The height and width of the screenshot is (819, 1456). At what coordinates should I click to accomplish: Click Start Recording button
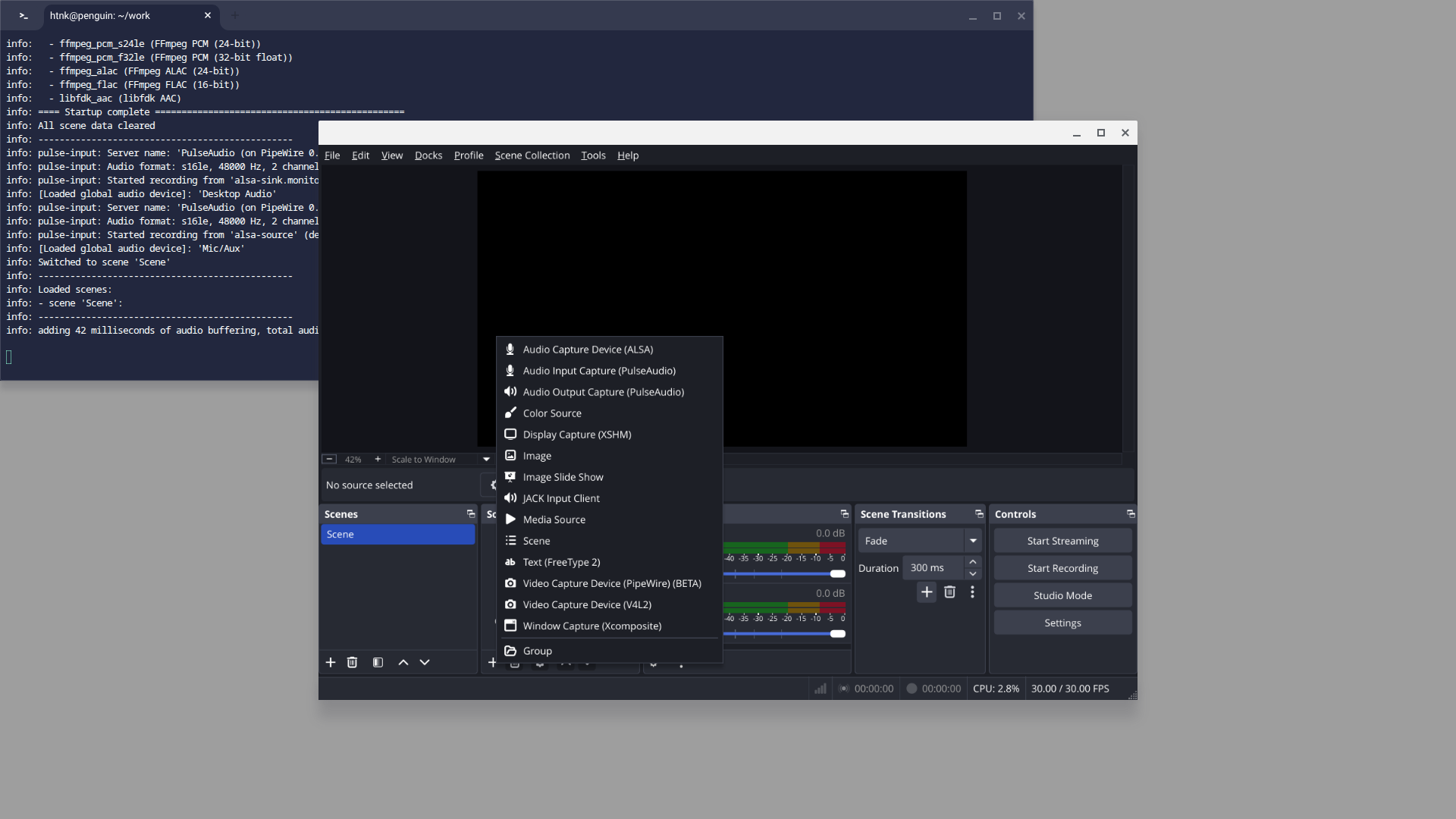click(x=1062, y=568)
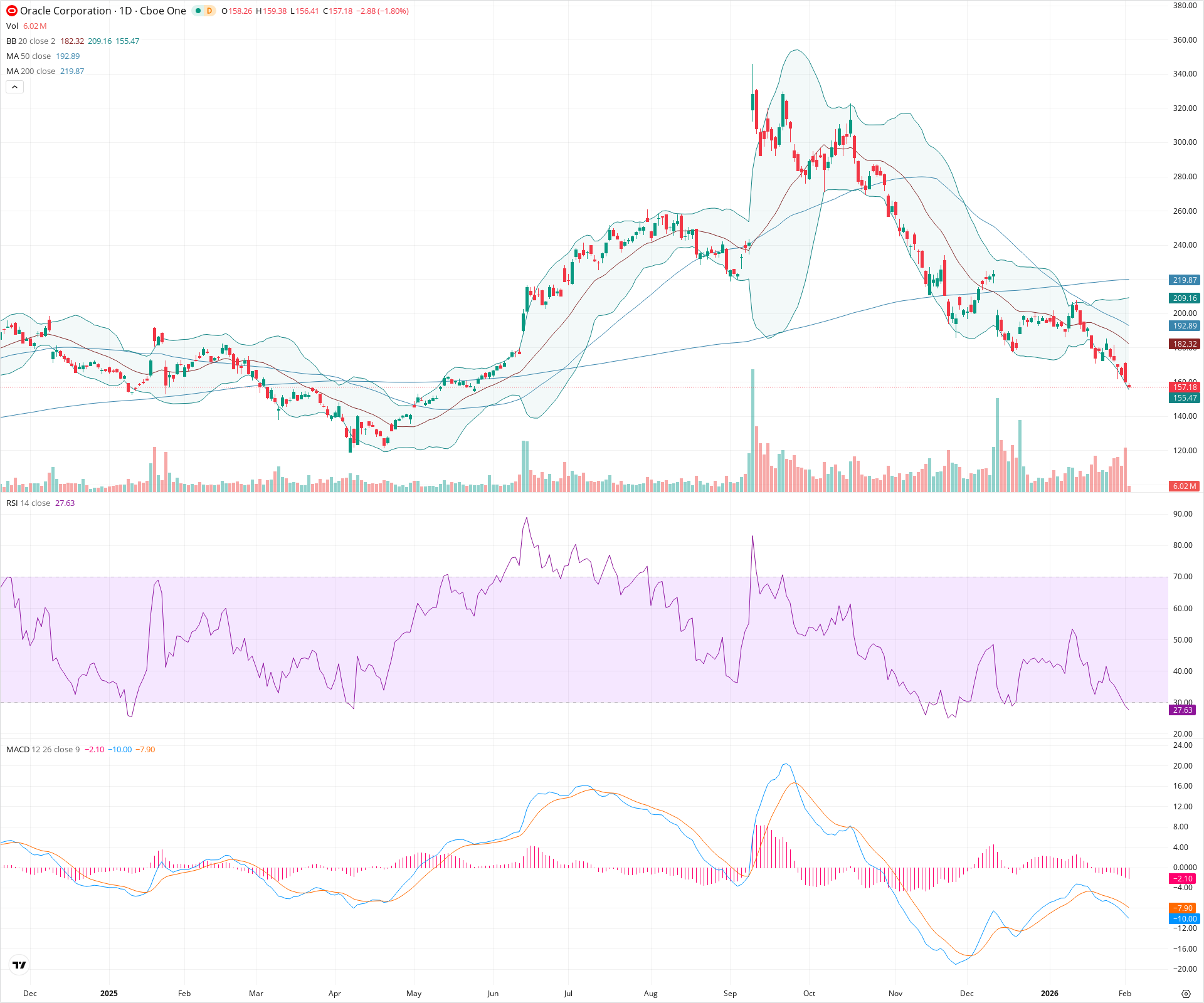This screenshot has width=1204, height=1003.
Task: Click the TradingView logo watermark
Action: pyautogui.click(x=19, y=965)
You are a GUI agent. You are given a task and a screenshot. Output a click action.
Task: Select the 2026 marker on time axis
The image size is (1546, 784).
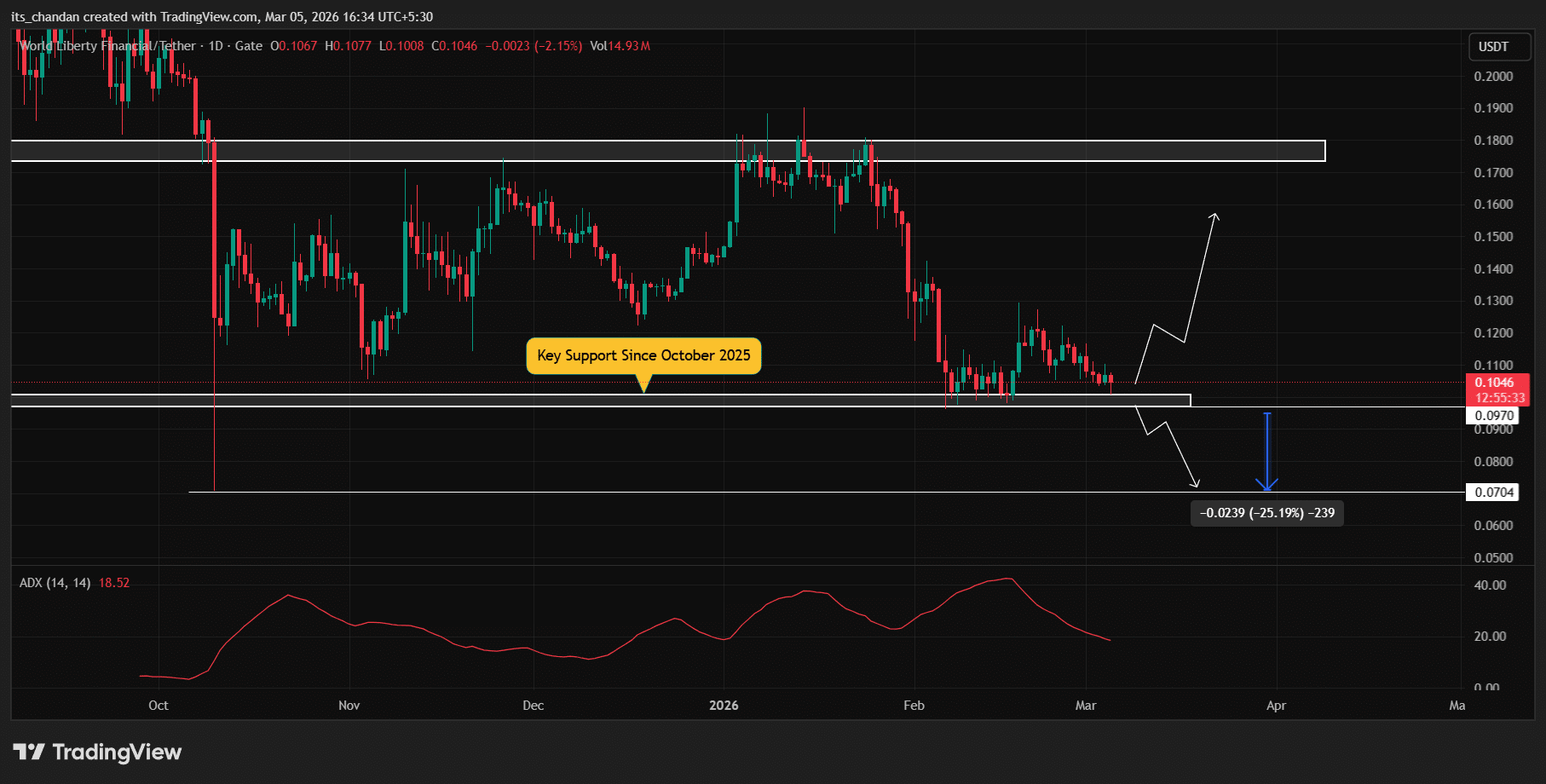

===

- _WHAT TO WORK ON_
Word for word, please reproduce each entry above and leave out every picture.

- _RESPONSE_
The height and width of the screenshot is (819, 1456). At what coordinates should I click to accomplish: Click Start Recording button
click(x=1062, y=568)
This screenshot has width=1204, height=1003.
Task: Click the TradingView logo watermark
Action: pyautogui.click(x=19, y=965)
You are a GUI agent. You are given a task and a screenshot. Output a click action.
Task: Select the 2026 marker on time axis
The image size is (1546, 784).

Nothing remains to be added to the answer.